VEDANTAM: The price is really to matchmakers, David. I recently came by research by Lalin Anik at Duke University. Along with Michael Norton, she finds that matchmaking is a significant source of happiness for many people. So here's what the researchers did. They examined the happiness of people who reported they like to play matchmaker and did it a lot against the happiness levels of people who didn't. And they find that, in general, matchmakers are happier than non-matchmakers.
GREENE: I love that we actually don't care about talking about the people who actually matched.
GREENE: We're talking about the happiness of the matchmakers. But couldn't it be that just happy people tend to be the matchmakers, they decide to do this?

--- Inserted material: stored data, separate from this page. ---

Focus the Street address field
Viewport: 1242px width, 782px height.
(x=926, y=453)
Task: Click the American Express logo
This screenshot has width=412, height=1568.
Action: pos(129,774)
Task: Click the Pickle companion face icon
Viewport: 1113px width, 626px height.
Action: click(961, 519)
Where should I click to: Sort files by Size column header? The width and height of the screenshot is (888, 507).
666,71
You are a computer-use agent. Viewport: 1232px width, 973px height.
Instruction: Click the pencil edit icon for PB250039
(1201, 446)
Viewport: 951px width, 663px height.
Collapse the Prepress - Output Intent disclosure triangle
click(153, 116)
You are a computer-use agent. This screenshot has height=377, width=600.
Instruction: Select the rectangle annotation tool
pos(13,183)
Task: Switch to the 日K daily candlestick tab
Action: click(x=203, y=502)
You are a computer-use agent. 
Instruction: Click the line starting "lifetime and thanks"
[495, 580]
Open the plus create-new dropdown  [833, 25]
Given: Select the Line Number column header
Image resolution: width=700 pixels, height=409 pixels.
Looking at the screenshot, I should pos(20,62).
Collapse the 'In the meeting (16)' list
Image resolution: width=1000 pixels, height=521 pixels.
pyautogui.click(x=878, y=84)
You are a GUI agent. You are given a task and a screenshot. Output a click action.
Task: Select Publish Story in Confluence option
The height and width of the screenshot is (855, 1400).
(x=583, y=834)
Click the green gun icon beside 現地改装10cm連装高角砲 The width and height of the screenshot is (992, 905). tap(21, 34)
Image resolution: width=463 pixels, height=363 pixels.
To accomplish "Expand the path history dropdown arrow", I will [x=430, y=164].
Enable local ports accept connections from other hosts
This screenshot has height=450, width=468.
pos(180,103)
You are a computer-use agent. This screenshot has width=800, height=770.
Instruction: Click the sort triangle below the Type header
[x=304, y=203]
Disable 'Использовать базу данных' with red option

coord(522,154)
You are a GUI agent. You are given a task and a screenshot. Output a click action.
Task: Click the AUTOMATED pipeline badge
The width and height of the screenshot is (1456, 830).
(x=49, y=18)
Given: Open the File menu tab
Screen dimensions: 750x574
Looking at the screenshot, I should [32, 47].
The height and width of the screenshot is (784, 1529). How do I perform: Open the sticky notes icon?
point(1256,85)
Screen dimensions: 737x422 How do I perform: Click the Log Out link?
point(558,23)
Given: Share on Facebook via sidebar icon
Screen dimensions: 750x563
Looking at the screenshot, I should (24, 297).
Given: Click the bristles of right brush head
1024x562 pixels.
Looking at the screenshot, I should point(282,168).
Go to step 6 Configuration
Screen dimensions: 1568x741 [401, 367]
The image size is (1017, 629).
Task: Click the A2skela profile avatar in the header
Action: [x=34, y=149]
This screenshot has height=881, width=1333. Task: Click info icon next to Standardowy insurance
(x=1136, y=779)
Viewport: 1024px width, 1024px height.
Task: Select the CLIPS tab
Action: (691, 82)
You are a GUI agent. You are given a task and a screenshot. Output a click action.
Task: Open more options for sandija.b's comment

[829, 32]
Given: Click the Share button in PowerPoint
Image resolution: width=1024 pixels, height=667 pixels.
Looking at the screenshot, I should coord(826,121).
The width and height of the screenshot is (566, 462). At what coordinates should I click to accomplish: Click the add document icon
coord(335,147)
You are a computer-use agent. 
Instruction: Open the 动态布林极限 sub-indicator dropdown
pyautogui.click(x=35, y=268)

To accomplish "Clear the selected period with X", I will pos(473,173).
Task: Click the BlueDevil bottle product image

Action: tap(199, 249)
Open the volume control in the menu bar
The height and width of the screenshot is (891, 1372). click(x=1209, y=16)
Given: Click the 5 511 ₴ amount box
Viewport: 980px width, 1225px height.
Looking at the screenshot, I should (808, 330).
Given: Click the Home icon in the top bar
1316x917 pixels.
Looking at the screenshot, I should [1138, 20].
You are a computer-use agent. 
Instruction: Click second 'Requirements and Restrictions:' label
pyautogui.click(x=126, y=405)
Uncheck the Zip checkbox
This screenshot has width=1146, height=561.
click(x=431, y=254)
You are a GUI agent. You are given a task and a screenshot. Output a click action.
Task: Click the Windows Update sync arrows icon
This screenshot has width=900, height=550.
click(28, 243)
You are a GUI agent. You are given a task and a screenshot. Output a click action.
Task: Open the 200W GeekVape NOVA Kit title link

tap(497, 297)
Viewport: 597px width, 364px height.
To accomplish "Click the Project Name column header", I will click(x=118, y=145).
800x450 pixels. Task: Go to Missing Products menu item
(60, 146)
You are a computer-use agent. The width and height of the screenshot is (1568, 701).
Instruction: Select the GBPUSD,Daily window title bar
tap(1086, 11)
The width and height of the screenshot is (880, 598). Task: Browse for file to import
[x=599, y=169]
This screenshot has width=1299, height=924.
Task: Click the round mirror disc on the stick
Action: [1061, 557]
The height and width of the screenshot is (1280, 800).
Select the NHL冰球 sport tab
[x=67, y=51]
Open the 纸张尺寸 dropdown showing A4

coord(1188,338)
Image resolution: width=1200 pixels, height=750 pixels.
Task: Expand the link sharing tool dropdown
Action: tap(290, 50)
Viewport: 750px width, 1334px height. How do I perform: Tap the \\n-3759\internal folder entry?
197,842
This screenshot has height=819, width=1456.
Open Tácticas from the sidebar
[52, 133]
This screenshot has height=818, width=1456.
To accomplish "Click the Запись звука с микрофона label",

VEDANTAM: That's right. So this is just a correlation. We don't know what's causing what. So to sort this out, the researchers ran a series of experiments where they had volunteers play matchmaker in a lab. And they find the act of making matches increases happiness. They also find that when volunteers are given a chance to make unusual or unexpected matches, they experience greater boosts in happiness. And this probably explains why if you are single, your matchmaker friends keep trying to introduce you to people with whom you have absolutely nothing in common.
GREENE: Because they really want to accomplish something by finding that unlikely duo that could come together.
VEDANTAM: That's exactly right.
GREENE: Well, Shankar, if people were sort of relied on these matchmakers to make these unexpected, unusual matches because it makes them happy, is that sort of going away because computer algorithms are now, you know, not really finding those unusual duos?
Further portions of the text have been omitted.